-- start --
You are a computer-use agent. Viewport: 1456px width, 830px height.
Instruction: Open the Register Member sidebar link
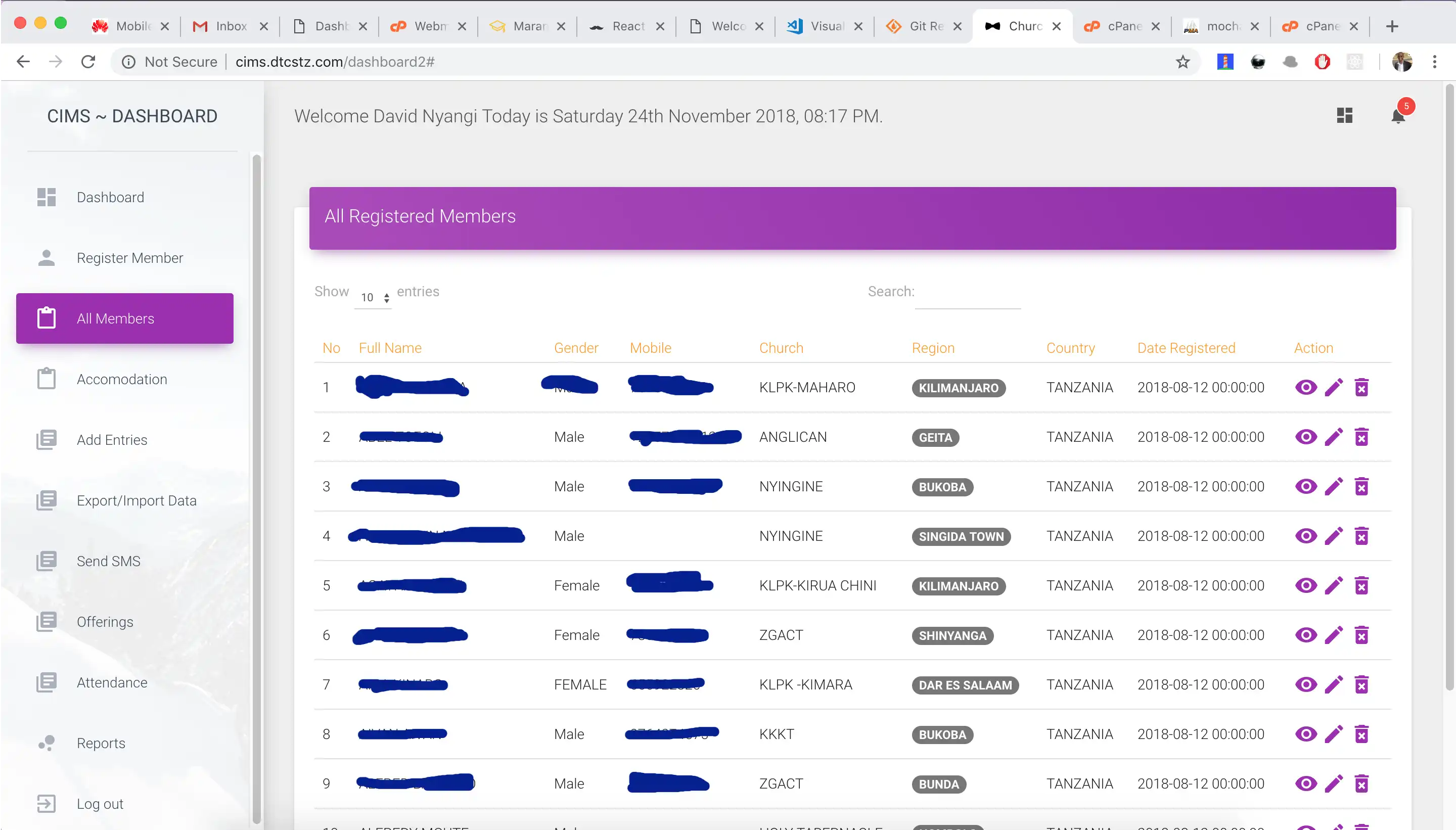tap(130, 258)
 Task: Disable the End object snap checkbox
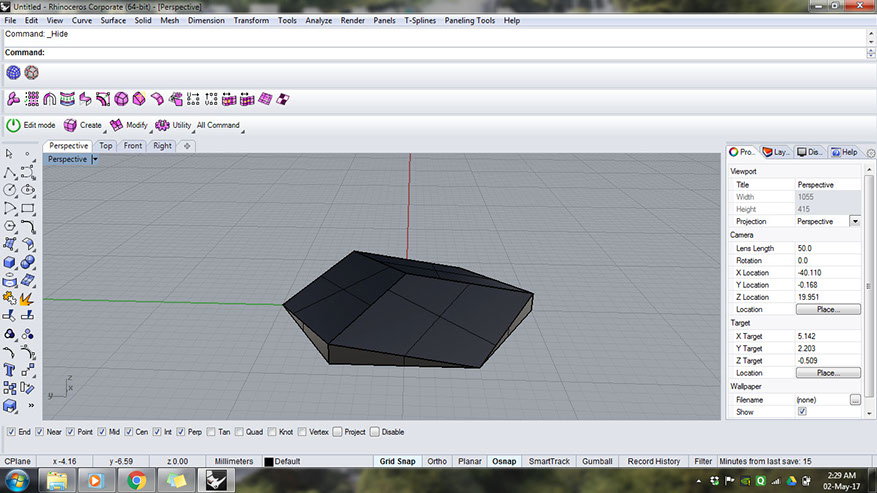point(11,432)
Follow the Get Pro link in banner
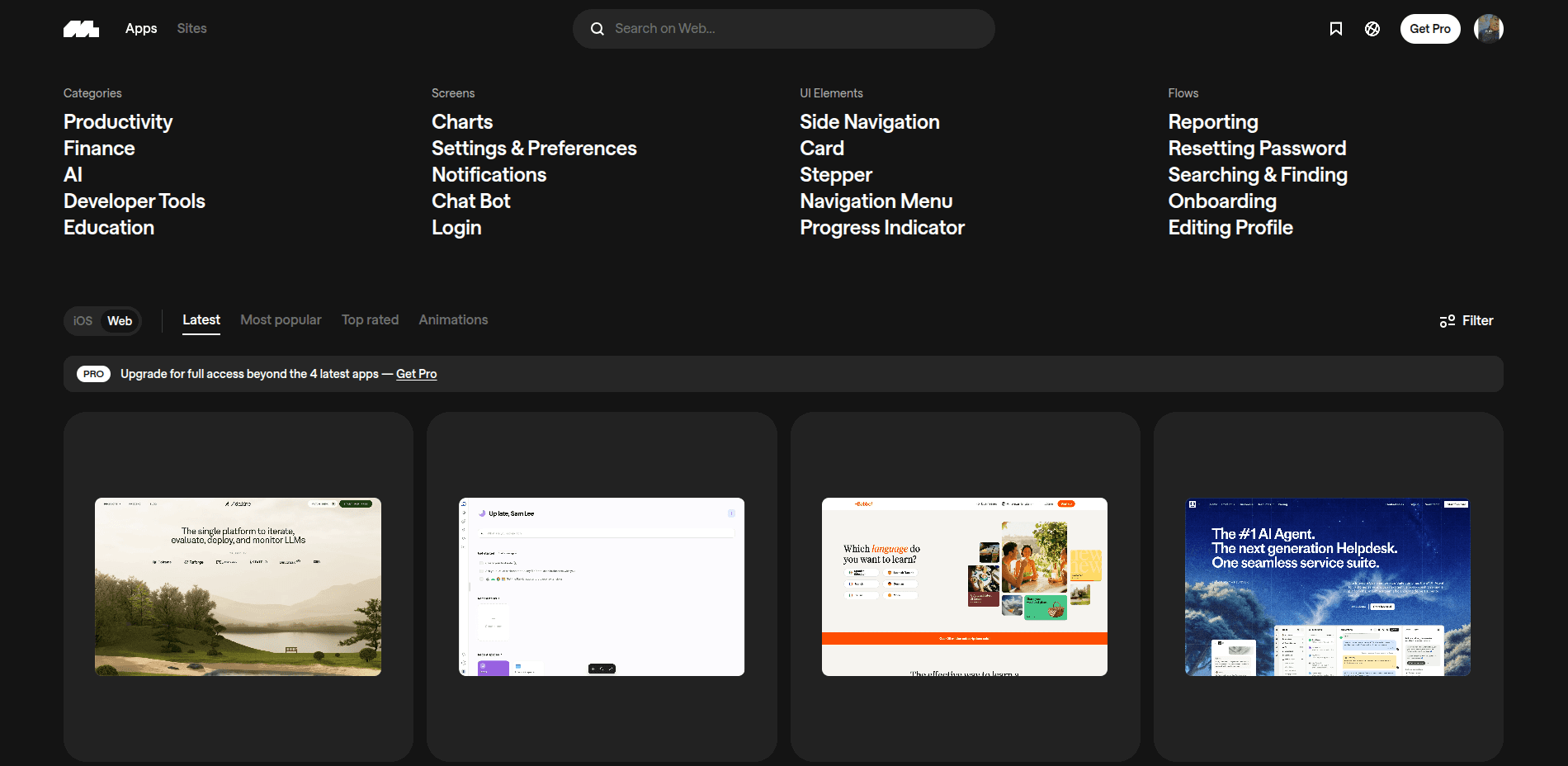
-- end --
GIVEN INSTRUCTION –
Express every line of the rows above as a JSON array of strings, one string per line, with blank lines and the pictures omitted.

ANSWER IN FULL –
[
  "You are a computer-use agent. Viewport: 1456px width, 830px height.",
  "Instruction: Open the Register Member sidebar link",
  "tap(130, 258)",
  " Task: Disable the End object snap checkbox",
  "point(11,432)",
  "Follow the Get Pro link in banner"
]